I sat in on a teleconference where the results were released for a combined mortality study for female DOE/contractor workers at 10 facilities. As Ted noted, the badged workers had lower mortality rates for most of the radiation-induced diseases looked at than the unbadged workers. The design of the study was supposed to account for the "healthy worker" effect by looking only at workers and differentiating on the basis of exposure levels. Consequently the researcher decided that there must be an internal "healthy worker" effect, in that the workers who took jobs that might expose them to radiation were self-selected healthier individuals than those who may have had jobs without such exposure. That sounds like a lot of bull to me--most career paths are chosen early in life when people are generally healthy.
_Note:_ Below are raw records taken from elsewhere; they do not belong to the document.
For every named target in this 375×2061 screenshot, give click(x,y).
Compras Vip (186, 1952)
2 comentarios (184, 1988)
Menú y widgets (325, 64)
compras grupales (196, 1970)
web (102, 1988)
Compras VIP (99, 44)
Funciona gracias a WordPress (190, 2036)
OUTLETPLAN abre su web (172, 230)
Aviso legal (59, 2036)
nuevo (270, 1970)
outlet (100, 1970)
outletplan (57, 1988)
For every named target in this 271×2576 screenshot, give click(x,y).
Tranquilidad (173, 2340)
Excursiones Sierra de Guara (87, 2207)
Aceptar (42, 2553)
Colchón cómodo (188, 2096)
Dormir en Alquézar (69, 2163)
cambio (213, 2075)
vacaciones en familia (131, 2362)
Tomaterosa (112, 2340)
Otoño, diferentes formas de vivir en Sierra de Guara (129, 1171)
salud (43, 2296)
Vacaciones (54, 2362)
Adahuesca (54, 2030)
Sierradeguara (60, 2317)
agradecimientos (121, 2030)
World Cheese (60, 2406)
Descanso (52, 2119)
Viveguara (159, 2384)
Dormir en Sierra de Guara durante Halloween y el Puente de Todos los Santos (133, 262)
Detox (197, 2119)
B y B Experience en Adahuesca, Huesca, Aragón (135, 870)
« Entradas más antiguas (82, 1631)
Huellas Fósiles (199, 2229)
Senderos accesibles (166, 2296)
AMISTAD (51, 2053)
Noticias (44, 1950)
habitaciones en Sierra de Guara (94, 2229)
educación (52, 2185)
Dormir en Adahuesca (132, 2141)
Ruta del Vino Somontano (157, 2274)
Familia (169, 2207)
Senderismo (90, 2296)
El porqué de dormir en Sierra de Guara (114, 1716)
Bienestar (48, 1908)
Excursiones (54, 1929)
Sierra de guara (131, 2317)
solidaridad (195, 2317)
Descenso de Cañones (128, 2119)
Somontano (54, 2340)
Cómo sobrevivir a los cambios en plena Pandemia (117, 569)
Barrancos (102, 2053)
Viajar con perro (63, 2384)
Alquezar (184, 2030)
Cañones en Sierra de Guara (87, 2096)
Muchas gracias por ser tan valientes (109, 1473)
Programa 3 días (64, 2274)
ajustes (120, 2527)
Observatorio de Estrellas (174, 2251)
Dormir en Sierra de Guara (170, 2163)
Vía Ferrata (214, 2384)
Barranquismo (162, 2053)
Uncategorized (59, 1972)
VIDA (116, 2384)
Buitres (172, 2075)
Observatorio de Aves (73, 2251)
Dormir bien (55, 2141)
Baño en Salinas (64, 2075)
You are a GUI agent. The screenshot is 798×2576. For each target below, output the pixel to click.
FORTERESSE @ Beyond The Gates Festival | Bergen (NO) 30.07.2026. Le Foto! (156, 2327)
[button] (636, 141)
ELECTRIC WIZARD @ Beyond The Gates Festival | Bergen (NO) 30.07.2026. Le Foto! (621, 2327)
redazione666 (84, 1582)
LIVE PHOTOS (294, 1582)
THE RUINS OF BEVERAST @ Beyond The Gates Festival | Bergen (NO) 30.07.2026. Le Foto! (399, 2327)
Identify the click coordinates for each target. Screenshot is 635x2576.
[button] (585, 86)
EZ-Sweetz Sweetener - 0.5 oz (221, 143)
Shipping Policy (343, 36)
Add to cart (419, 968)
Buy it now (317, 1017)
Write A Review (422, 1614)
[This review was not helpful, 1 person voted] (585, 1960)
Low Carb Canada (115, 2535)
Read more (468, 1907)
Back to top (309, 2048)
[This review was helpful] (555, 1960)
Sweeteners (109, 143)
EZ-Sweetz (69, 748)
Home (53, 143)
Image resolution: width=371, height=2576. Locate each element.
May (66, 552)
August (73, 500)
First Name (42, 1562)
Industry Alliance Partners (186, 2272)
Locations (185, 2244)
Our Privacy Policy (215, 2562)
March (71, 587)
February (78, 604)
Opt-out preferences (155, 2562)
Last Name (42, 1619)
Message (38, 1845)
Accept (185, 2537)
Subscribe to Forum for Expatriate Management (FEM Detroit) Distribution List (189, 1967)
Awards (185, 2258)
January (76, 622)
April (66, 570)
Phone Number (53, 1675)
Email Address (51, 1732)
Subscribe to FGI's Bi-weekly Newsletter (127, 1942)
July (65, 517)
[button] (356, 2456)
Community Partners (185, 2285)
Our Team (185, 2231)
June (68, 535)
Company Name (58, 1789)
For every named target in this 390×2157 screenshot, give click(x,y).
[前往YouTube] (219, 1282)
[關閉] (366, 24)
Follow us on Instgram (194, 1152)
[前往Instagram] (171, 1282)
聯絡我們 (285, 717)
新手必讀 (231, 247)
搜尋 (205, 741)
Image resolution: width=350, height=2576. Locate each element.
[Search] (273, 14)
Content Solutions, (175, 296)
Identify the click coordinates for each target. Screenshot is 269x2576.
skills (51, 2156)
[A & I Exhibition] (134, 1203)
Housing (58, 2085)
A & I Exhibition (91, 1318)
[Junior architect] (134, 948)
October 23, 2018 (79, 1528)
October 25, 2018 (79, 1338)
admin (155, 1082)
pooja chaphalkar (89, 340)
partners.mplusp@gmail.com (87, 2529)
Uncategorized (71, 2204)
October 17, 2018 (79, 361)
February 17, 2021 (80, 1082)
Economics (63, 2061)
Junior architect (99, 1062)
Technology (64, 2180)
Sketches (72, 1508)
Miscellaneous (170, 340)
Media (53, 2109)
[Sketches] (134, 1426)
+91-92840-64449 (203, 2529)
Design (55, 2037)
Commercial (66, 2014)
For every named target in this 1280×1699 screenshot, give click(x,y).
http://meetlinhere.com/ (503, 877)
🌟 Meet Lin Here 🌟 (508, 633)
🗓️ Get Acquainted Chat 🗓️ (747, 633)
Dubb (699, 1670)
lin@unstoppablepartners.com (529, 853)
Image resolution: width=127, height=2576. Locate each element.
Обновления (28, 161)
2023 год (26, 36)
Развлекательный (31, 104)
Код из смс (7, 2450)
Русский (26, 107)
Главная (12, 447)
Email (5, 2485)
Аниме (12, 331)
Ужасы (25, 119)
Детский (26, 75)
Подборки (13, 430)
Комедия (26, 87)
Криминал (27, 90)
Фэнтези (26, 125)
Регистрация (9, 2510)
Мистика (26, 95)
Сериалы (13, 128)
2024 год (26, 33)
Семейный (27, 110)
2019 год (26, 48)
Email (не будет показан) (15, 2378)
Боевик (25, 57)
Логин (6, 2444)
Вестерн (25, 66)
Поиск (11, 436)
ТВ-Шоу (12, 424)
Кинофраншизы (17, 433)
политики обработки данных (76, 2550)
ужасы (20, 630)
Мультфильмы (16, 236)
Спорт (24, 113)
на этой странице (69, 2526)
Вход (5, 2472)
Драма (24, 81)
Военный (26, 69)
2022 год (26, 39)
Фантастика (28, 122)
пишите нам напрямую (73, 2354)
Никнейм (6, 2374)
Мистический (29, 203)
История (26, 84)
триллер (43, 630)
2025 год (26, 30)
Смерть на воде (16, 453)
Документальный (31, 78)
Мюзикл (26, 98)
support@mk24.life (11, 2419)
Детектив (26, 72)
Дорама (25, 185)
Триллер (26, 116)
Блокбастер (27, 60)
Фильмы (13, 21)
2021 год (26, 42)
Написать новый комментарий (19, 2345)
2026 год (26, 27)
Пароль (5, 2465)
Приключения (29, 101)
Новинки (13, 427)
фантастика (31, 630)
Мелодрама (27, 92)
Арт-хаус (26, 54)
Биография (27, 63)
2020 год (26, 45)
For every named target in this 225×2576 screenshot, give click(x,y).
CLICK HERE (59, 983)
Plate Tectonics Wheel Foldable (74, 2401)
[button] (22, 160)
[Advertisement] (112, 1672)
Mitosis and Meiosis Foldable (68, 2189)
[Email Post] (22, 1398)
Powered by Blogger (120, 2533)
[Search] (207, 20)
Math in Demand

When I asked whether the exposure could have had a positive effect, the researcher said that by its design, the study could not have determined that. However, I have no doubt that had the data supported a harmful effect, that the researcher would have concluded it was due to radiation exposure. The reference info is at work, not home where I'm writing from, and if there is interest I will be happy to dig it out and forward it to the list after the first of the New Year.
My own opinion, of course.
Regards,
Susan Gawarecki
Ted Rockwell wrote:
> 2) A number of studies comparing total mortality and cancer mortality of
> badged and non-badged workers consistent showed the badged workers lower on both counts.